We can see the the total polyphenol concentration was affected by harvest stage in each soil. Orange habaneros had greater total polyphenos than green ones. Furthermore, we can see that black soils produced the fewest total polyphenols when habaneros where harvested green, but the most when they were harvested orange.

Looking at our interaction tables, we see soil has a significant effect on total polyphenols at both harvest stages.

harvest_stage	term	df	sumsq	meansq	statistic	p.value
green	block	3	312.1119	104.03731	0.4324894	0.7375426
green	soil	2	5006.9642	2503.48208	10.4071271	0.0112036
green	Residuals	6	1443.3275	240.55458	NA	NA
orange	block	3	79.2278	26.40927	0.1592069	0.9199513
orange	soil	2	2253.3551	1126.67757	6.7921174	0.0287564
orange	Residuals	6	995.2810	165.88017	NA	NA

And that harvest stage had a significant effect at each level of soil.

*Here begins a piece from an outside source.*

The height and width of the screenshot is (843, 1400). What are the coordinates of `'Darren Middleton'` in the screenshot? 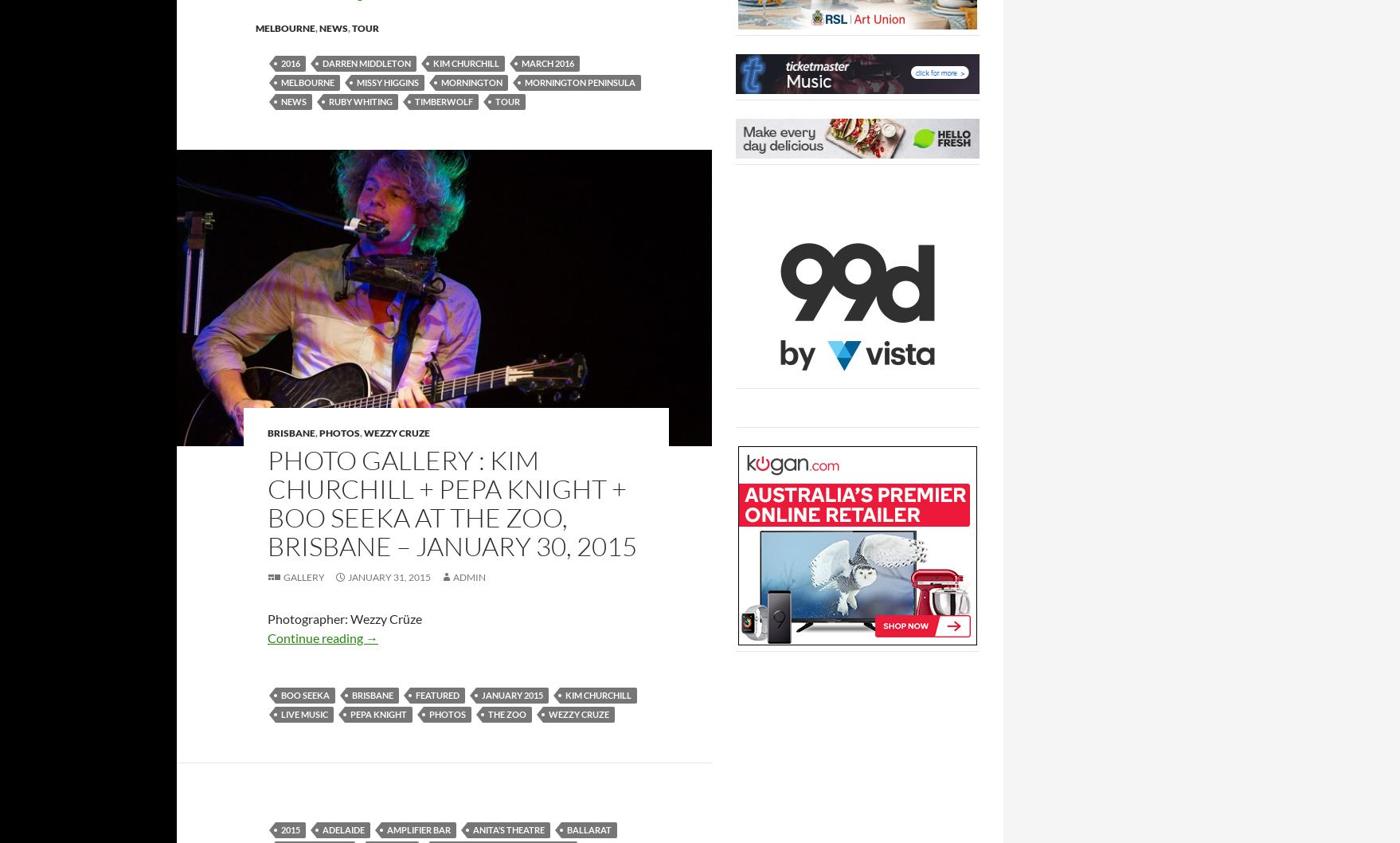 It's located at (366, 63).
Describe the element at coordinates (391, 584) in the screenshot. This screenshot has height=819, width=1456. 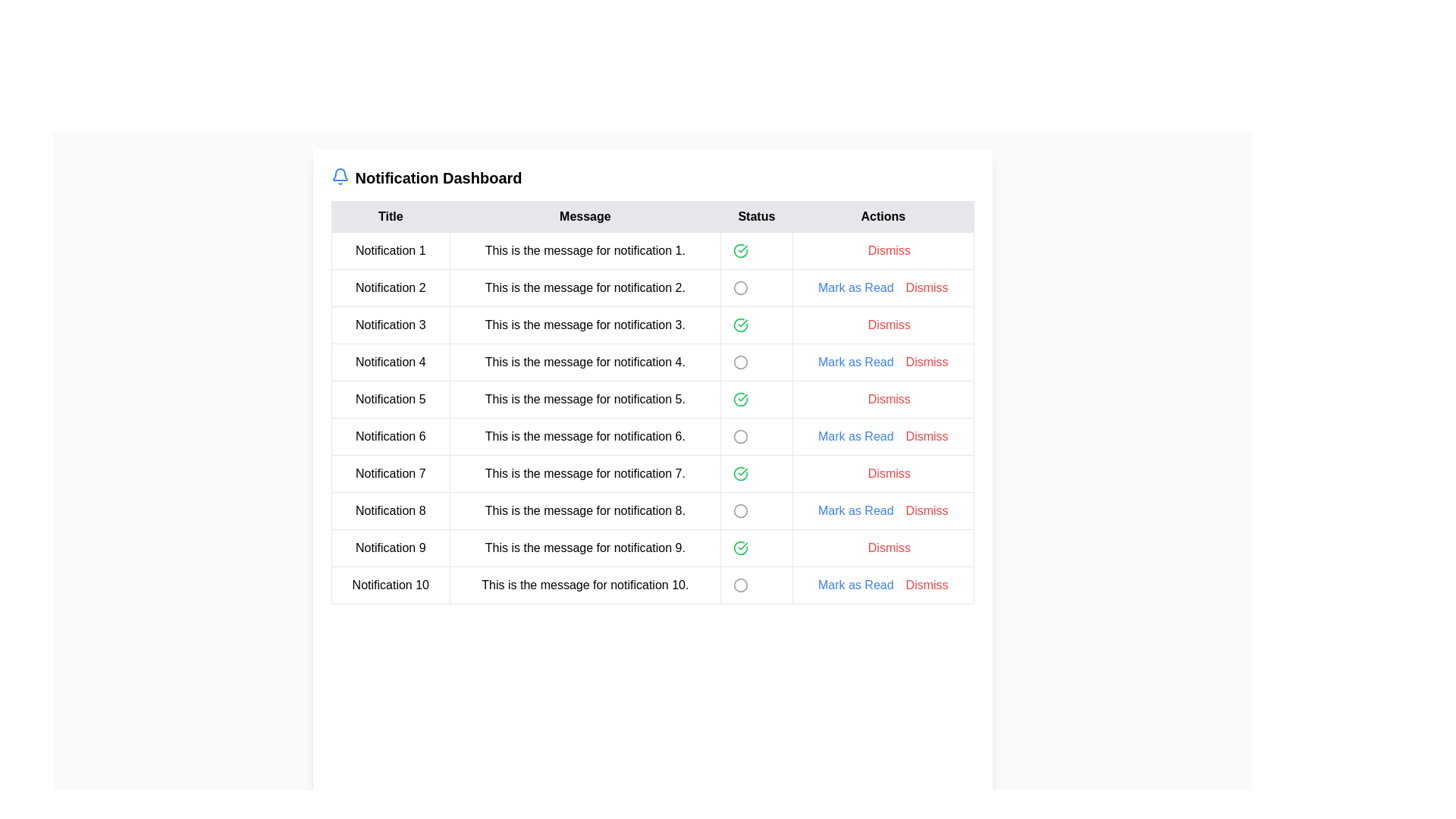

soil	term	df	sumsq	meansq	statistic	p.value
black	block	3	79.03859	26.34620	0.0555253	0.9798439
black	harvest_stage	1	32872.72483	32872.72483	69.2801410	0.0036344
black	Residuals	3	1423.46960	474.48987	NA	NA
brown	block	3	214.87947	71.62649	0.5937286	0.6605111
brown	harvest_stage	1	7062.17490	7062.17490	58.5400106	0.0046367
brown	Residuals	3	361.91529	120.63843	NA	NA
red	block	3	390.95481	130.31827	1.0869202	0.4734925
red	harvest_stage	1	8122.82365	8122.82365	67.7484520	0.0037542
red	Residuals	3	359.69045	119.89682	NA	NA

7.5 Conclusion

Experimental design of multiple treatment experiments plays a critical role in the quality of our data and the inferences that can be made. In most cases, you will probably run randomized complete block design experiments with a single factor, where blocking will reduce the error among plots within each block.

The factorial design allows greater efficiency if you are interested in studying two factors. It is also the only way to study the interaction between two factors.

Finally, where one factor is known to be more subtle (and therefore, harder to test signficance for) than a second factor, or where differences in equipment size make it more practical to nest one factor inside the other, the split-plot design can be very useful.